Decía Ibáñez que podía describir su vida en una frase, «Francisco Ibáñez fue un gilipollas que trabajó, comió, trabajó, durmió, trabajó, pensó, trabajó, trabajó y trabajó», y no dudo que siguió trabajando en mayor o menor medida hasta el final. Su muerte, sin el reconocimiento que se le demandó durante años -¿para qué sirve el puto Princesa de Asturias si no?- es otra demostración práctica de lo poco que valoramos lo que tenemos y cómo somos tan idiotas de pensar que lo vamos a tener para siempre. Ibáñez no era un ser humano perfecto, pero solo el hecho de que nos hubiera dado estos tebeos que habían inspirado generaciones enteras ya debería haber valido de sobra. Ibáñez es una figura literaria del siglo XX que no ha sido reconocida en los libros de literatura, un titán al que se le critica por su mayor logro, que era el de mantener la industria del tebeo viva. Ahora, con Ibañez fuera y con Jan -muy merecidamente- jubilado de Superlópez, me pregunto si Penguin House moverá un dedo y dejará de reeditar las reediciones de RBA y empezará a trabajar en las reediciones que el material de Bruguera se merece. Porque ésto ya no es una cuestión de si venderá o no, es una cuestión de justicia y responsabilidad. Mortadelo y el resto de la obra de Ibáñez es patrimonio de la humanidad y no se merece pudrirse en una esquina perdida del fondo editorial de Penguin; si tiene que subvencionarse una edición solo para bibliotecas que se haga, pero ésto no puede seguir así de ninguna forma.
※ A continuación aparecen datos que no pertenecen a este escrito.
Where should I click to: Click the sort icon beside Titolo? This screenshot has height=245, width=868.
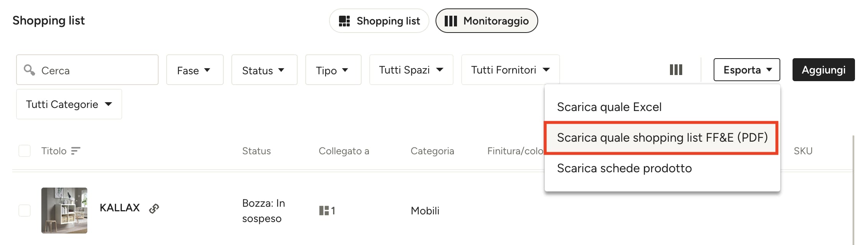point(76,151)
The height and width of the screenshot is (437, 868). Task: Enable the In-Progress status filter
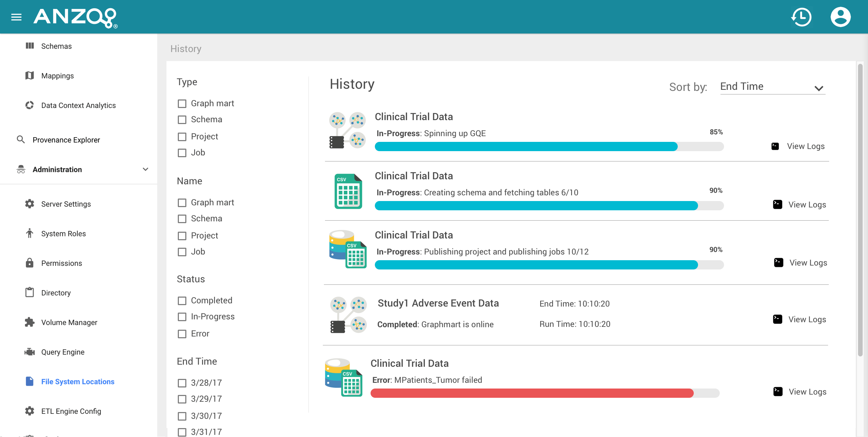(182, 317)
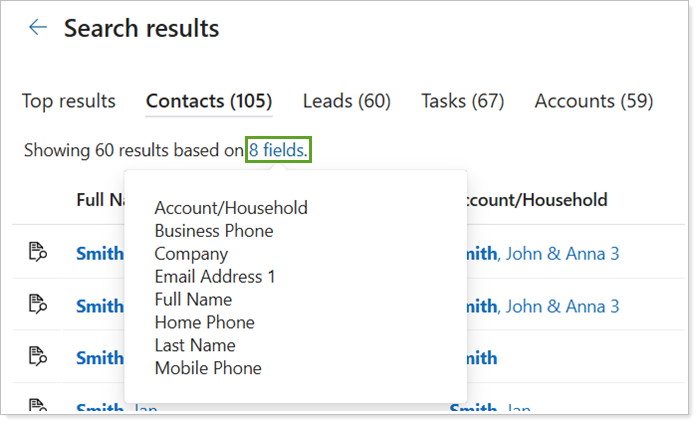Click the Account/Household column header
Viewport: 698px width, 424px height.
535,200
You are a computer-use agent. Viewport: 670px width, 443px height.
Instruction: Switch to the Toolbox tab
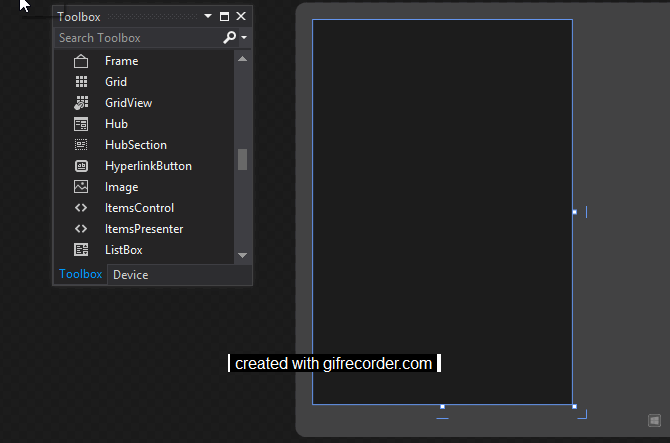point(80,274)
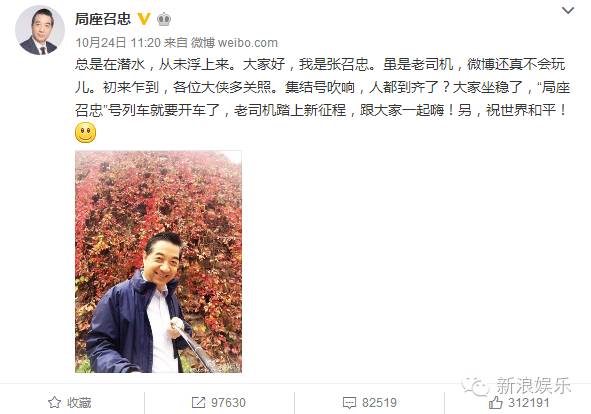Click the star favorite icon
Viewport: 591px width, 414px height.
tap(54, 402)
Poco más que deciros. Me habría gustado recrearme en celebrar los tebeos de Ibáñez, en los buenos recuerdos, pero el fantasma de tanta injusticia me reconcome demasiado. Ya habrá tiempo de hablar de esos tebeos, de lo que hacia grande a aquel calvo -a su pesar- maravilloso y hasta de cuanto le plagió a Franquin. Ibáñez se pasó décadas haciendo algo imposible, haciendo magia, y ya solo por eso se merece nuestro respeto, cariño y admiración. Descansa en paz, maestro.